Sólo llegar, Camila se intranquilizó. La distancia, los mosquitos, la ausencia de
electricidad bastaron para llenar de razones su intranquilidad. Pero en realidad ella estaba
sintiendo las iniciales convulsiones de la prisionera y ella, como animal acechado,
adivinaba la presencia inasible del depredador.
Una vez que partió la lancha que nos llevó hasta la isla, yo abandoné todo
fingimiento y no enmascaré más el desprecio que guardaba a la carcelera. El descontento y
la intranquilidad inicial de Camila, a medida que llegaba la noche, dieron lugar a una
creciente espiral de horror que sólo se explicaba por el hecho de ella comprender el
mecanismo que, ya activado, llevaría al reinado de la prisionera y acaso a ella misma a
yacer en los fondos donde la otra purgaba la culpa de Ser. Me impuse hacia Camila un
silencio cerrado. Solamente la miraba, sin responder a ninguna de sus preguntas, amenazas
o súplicas. Comprendió que no me conocía. Recibió la oscuridad nocturna con
desesperados pedidos de auxilio que se ahogaban en los montes del delta.
La noche se desató y fluyó entre los camalotes y la resaca, las enredaderas y los
árboles semi hundidos de la ribera, como se desplomaba el cabello de la prisionera entre
mis dedos aquellas tardes cerca de la estación. Yo no fui un hombre malo. Acaso fui un
hombre ciego. Me ha costado algún trabajo remover de mi memoria las súplicas de Camila.

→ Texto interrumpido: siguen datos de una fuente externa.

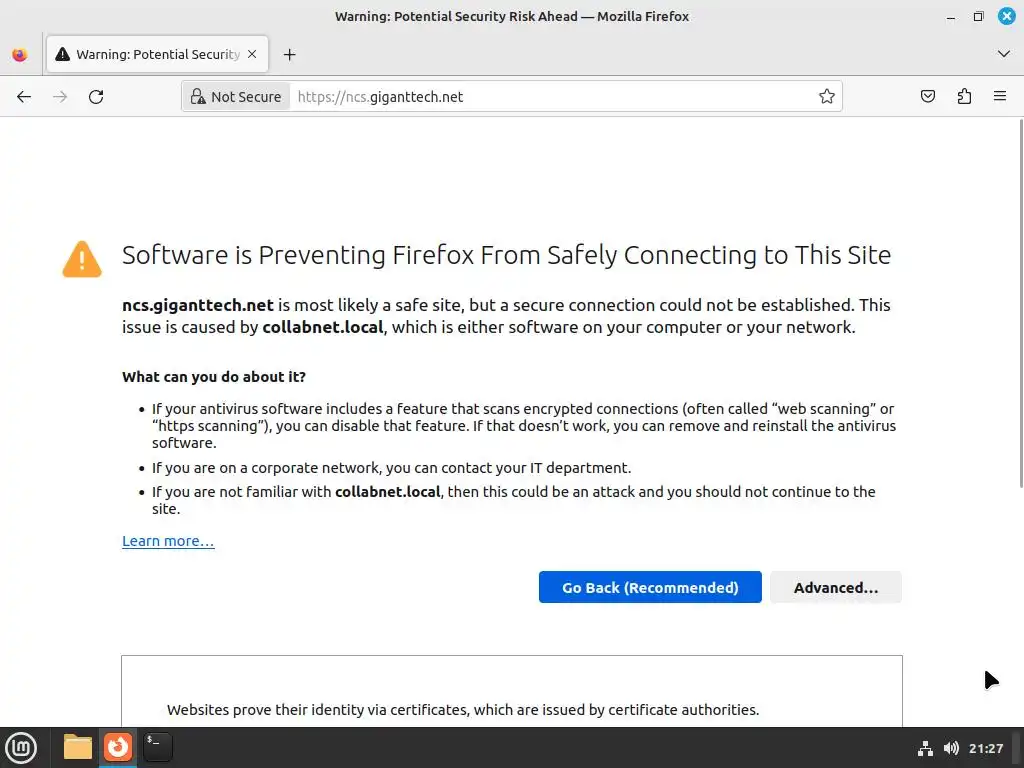Click the volume speaker tray icon

pos(951,748)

Hacia la oscura madrugada, tras perder la voz a gritos, fuera de sí, Camila se arrojó al agua.
Al evocar ese momento descubro lo que no advertí entonces. ¿Fue Camila la que se arrojó
al río? ¿Y qué río era ese al que se arrojó y al cual la seguí y del que no he podido
emerger? ¿No era todo negro como el cabello de la prisionera, no parecía traficar con todas
las noches del mundo? Tal vez ella nunca se arrojó al río, tal vez ella se hundió en los
cabellos de la prisionera de los que nunca más surgió y yo tampoco. Nadé detrás de ella, en
una ciega persecución, pero ya no la vería nunca más.
Encima nuestro era ancha la faja de cielo estrellado y la oscuridad era total, la costa
indiscernible. Flotábamos en un universo de agua oscura, rodeados de oscuridad. Ella se
había detenido, meramente se mantenía a flote y oía, tal vez a un brazo de distancia, tal vez
infinitamente más lejos, su respiración. Estábamos solos en el mundo. Comencé a
sospechar del silencio de Camila y conocí que allí estaba la otra, la prisionera estaba fuera.

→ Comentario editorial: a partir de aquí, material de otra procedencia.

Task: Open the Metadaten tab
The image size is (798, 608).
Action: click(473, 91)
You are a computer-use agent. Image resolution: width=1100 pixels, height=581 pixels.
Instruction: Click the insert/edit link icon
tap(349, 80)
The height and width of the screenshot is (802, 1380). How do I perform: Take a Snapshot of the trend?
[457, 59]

Bajo el cielo, en medio de la oscuridad y el agua, estoy envuelto por ella. Ella, ya
libre, lo es todo; esta noche, el agua negra, la selva. Y sin embargo, flota frente a mí. No
puedo decir que la vi nunca y, sin embargo, estoy frente al alma de un gran desierto. Si
estas cosas pueden ser escritas, si sólo las estoy pensando, si no soy más que una voz
recitando sobre el agua o bajo el agua, bien poco importa. El viento sopla a través del
abismo, merodea a mi alrededor el infinito y tengo sed.